REQUIRED ACTION
Starting with the opening line of the material, restate every line word for word, and end on the line containing "Click Journals grid scroll-down arrow".

PROVIDED DATA
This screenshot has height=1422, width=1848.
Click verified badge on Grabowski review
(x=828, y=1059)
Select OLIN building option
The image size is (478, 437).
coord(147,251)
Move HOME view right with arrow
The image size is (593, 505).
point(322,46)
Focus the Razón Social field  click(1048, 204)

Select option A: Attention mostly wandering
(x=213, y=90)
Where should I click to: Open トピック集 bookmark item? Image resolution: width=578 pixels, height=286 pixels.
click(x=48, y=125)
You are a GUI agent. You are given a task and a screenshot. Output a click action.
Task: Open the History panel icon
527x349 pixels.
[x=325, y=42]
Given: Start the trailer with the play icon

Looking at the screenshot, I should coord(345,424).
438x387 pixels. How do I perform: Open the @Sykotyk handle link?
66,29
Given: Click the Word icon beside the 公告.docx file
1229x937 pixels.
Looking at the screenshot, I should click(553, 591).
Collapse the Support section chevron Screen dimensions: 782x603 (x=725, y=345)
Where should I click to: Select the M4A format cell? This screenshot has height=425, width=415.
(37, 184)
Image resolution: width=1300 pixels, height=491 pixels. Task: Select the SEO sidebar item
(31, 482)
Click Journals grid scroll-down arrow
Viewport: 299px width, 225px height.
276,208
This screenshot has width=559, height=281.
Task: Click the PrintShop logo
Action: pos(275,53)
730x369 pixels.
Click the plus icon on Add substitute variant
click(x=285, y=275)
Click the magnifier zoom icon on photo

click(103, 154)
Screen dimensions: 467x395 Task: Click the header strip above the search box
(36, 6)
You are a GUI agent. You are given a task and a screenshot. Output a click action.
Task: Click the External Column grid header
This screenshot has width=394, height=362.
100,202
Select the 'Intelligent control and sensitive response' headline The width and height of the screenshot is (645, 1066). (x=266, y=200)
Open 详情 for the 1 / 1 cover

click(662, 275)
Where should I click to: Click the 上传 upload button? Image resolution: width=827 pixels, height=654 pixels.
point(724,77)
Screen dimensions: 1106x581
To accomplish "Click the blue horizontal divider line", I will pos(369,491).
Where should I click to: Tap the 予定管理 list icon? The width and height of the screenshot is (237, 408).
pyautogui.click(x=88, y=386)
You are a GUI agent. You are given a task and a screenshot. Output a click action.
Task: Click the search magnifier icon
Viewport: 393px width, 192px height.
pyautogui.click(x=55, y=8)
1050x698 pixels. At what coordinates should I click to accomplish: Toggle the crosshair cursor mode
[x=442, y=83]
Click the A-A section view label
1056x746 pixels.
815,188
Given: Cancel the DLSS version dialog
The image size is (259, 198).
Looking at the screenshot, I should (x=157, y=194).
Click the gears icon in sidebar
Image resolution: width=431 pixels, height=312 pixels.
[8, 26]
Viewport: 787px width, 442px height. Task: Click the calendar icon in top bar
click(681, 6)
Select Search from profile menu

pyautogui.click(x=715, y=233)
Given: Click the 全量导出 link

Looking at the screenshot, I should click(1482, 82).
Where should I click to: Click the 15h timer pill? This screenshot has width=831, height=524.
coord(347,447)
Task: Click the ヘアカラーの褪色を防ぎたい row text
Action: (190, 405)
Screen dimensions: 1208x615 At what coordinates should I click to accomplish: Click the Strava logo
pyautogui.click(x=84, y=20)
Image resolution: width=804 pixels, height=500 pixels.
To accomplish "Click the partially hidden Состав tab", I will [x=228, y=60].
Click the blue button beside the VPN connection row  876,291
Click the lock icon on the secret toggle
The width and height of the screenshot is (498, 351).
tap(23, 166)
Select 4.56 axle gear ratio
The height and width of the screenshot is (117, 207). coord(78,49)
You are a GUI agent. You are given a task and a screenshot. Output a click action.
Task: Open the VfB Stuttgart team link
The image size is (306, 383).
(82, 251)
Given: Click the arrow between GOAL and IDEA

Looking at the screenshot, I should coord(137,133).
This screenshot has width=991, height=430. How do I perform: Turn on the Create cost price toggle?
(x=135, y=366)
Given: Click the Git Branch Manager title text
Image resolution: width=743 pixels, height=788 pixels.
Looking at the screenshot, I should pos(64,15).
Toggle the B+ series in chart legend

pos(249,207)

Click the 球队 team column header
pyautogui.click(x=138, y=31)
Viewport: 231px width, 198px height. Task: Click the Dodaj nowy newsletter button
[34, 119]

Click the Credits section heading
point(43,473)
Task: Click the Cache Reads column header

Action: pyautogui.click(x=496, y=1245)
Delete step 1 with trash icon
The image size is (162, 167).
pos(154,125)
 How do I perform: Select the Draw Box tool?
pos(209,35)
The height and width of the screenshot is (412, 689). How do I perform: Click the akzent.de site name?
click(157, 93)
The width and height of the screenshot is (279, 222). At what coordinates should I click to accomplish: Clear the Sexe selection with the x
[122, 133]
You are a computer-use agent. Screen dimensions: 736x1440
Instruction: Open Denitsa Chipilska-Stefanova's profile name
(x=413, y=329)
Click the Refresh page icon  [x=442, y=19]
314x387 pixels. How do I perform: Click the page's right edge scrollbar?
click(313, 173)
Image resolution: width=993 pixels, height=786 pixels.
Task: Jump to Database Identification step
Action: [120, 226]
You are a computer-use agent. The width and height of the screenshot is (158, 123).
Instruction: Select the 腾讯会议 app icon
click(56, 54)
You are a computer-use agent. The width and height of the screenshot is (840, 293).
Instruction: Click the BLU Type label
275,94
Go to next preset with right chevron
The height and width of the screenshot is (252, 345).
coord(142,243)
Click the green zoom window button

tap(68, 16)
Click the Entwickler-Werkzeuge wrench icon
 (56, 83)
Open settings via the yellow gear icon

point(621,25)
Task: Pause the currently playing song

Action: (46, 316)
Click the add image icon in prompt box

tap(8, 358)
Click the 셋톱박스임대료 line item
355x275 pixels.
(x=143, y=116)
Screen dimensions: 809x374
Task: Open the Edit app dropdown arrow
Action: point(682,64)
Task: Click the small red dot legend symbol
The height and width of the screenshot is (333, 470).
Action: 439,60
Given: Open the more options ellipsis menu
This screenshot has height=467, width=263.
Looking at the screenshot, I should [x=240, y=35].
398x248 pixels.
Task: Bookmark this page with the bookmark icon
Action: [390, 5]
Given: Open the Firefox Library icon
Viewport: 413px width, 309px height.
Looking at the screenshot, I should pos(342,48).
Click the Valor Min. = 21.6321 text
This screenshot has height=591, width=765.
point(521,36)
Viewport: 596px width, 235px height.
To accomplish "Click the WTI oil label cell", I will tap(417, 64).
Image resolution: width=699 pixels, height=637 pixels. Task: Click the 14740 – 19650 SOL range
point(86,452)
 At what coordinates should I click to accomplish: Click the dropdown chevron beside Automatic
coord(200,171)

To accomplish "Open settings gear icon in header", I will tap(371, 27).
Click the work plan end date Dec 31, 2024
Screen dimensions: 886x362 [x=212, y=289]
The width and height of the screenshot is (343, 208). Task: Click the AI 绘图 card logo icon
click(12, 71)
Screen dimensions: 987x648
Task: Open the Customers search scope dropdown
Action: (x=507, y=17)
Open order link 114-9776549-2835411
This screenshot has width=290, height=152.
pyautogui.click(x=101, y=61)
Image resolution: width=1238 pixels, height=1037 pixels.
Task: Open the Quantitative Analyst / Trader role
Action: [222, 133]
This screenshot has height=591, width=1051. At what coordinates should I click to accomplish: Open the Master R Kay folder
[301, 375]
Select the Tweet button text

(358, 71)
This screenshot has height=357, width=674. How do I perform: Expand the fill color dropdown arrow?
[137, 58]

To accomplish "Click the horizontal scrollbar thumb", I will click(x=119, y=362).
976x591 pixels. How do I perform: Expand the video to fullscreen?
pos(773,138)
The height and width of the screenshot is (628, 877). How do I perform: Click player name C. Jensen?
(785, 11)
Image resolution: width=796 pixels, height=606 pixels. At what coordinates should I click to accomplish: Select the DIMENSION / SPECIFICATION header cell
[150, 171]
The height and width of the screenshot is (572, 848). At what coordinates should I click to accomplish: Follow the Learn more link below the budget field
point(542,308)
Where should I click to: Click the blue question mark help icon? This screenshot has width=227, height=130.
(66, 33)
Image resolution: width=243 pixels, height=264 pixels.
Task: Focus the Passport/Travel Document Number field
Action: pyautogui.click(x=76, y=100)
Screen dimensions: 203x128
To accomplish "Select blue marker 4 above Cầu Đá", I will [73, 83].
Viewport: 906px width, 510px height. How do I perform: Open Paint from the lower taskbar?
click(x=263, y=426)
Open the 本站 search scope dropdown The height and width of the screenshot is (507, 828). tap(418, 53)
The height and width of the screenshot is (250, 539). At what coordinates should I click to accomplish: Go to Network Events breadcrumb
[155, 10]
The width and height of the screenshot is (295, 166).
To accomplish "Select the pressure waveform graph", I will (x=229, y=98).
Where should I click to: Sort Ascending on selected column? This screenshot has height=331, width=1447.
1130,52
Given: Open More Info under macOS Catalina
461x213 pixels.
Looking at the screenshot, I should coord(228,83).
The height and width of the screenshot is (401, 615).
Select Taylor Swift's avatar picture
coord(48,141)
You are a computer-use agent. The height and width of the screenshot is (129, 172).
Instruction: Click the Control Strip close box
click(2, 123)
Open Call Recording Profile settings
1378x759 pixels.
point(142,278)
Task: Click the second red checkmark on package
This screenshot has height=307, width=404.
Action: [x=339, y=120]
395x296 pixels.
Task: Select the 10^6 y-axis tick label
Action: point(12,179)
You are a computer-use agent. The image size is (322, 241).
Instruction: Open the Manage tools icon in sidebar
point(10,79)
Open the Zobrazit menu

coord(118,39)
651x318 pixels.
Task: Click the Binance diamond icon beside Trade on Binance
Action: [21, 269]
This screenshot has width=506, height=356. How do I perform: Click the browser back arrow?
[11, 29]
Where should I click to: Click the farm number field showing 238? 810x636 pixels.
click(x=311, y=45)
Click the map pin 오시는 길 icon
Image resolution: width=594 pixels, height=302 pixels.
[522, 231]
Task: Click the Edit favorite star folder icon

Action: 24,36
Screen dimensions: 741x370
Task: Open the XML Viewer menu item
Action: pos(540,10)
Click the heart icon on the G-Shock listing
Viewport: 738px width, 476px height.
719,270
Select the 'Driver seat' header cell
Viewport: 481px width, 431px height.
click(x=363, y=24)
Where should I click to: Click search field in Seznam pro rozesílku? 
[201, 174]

SOLVED EXERCISE
This screenshot has height=1422, width=1848.
Click verified badge on Grabowski review
(x=828, y=1059)
Select OLIN building option
The image size is (478, 437).
coord(147,251)
Move HOME view right with arrow
The image size is (593, 505).
point(322,46)
Focus the Razón Social field  click(1048, 204)

Select option A: Attention mostly wandering
(x=213, y=90)
Where should I click to: Open トピック集 bookmark item? Image resolution: width=578 pixels, height=286 pixels.
click(x=48, y=125)
You are a GUI agent. You are given a task and a screenshot. Output a click action.
Task: Open the History panel icon
527x349 pixels.
[x=325, y=42]
Given: Start the trailer with the play icon

Looking at the screenshot, I should coord(345,424).
438x387 pixels. How do I perform: Open the @Sykotyk handle link?
66,29
Given: Click the Word icon beside the 公告.docx file
1229x937 pixels.
Looking at the screenshot, I should click(553, 591).
Collapse the Support section chevron Screen dimensions: 782x603 (x=725, y=345)
Where should I click to: Select the M4A format cell? This screenshot has height=425, width=415.
(37, 184)
Image resolution: width=1300 pixels, height=491 pixels. Task: Select the SEO sidebar item
(31, 482)
Click Journals grid scroll-down arrow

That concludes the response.